Sweeping consequences

CNN nervously reports:

The United Kingdom’s highest court ruled that the legal definition of “woman” excludes trans women, in a case with sweeping consequences for how equality laws are applied.

Britain’s Supreme Court ruled unanimously that the definition of a woman in equality legislation refers to “a biological woman and biological sex,” sparking celebrations outside court among gender-critical campaigners but warnings it was a “worrying” development for transgender people.

The case centered on whether trans women with a gender recognition certificate (GRC) – which offers legal recognition of someone’s female sex – are protected from discrimination as a woman under the nation’s Equality Act 2010.

It still, after all this time, seems absurd that we have to argue over the idea that a certificate should have the ability to override physical sex. There are some things that certificates can’t change. Quite a lot of things, actually.

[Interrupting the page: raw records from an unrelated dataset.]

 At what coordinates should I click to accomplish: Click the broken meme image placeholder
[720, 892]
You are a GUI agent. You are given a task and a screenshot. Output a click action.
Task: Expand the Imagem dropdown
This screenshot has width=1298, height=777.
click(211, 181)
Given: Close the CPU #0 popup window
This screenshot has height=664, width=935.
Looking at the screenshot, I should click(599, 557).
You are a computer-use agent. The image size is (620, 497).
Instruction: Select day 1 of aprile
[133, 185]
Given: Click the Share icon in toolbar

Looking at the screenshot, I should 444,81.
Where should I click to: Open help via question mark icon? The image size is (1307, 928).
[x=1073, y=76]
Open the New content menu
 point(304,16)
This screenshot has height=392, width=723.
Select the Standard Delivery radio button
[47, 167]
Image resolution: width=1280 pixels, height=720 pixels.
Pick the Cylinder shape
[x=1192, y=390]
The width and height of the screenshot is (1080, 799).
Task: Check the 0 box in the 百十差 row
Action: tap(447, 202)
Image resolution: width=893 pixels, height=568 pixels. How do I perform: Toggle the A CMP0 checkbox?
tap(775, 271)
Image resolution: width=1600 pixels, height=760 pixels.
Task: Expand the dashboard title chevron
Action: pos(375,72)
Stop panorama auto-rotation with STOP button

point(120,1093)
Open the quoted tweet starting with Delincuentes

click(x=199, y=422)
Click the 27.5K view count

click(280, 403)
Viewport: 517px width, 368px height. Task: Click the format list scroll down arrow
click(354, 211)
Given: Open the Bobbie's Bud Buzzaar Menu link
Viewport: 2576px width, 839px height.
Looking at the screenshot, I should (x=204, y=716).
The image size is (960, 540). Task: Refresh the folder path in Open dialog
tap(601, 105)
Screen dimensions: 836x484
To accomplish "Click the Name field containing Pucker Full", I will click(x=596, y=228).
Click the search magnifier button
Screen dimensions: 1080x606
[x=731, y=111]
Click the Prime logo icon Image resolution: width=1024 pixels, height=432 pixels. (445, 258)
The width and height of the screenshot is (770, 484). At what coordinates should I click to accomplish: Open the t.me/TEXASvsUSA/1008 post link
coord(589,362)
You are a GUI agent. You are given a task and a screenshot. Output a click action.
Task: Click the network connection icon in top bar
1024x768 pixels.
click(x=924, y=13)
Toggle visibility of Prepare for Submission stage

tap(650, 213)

“Interpreting ‘sex’ as certificated sex would cut across the definitions of ‘man’ and ‘woman’ and thus the protected characteristic of sex in an incoherent way,” a summary of the ruling said, which added that transgender women could be excluded from same-sex facilities such as changing rooms if “proportionate.”

Would and does and has for years been cutting across the definitions of woman and man. Cutting across them and making an incoherent mess of them.

The justice insisted that the court’s interpretation of the Equality Act 2010 “does not remove protection from trans people,” with or without a GRC document. A trans woman could claim discrimination on the grounds of gender reassignment, and because “she is perceived to be a woman,” added Hodge.

So a trans woman gets to count twice, eh? So trans women still get extras. How ridiculous.

Britain’s government “has always supported the protection of single-sex spaces based on biological sex,” a spokesperson said, following the ruling.

Has it? Really? Then what’s the Sandie Peggie-“Beth” Upton case all about? Why is Sandie Peggie being brutally persecuted for wanting “Beth” Upton to get out of the women’s changing room? Why hasn’t the government protected single spaces there?

Trans activists across the globe warn that the fierce public debate over their private lives has chipped away at protection for the marginalized and regularly vilified community in recent years.

But it’s not over their private lives. That’s exactly what it’s not. We don’t give a good god damn about their private lives; we object to their intrusions on our lives.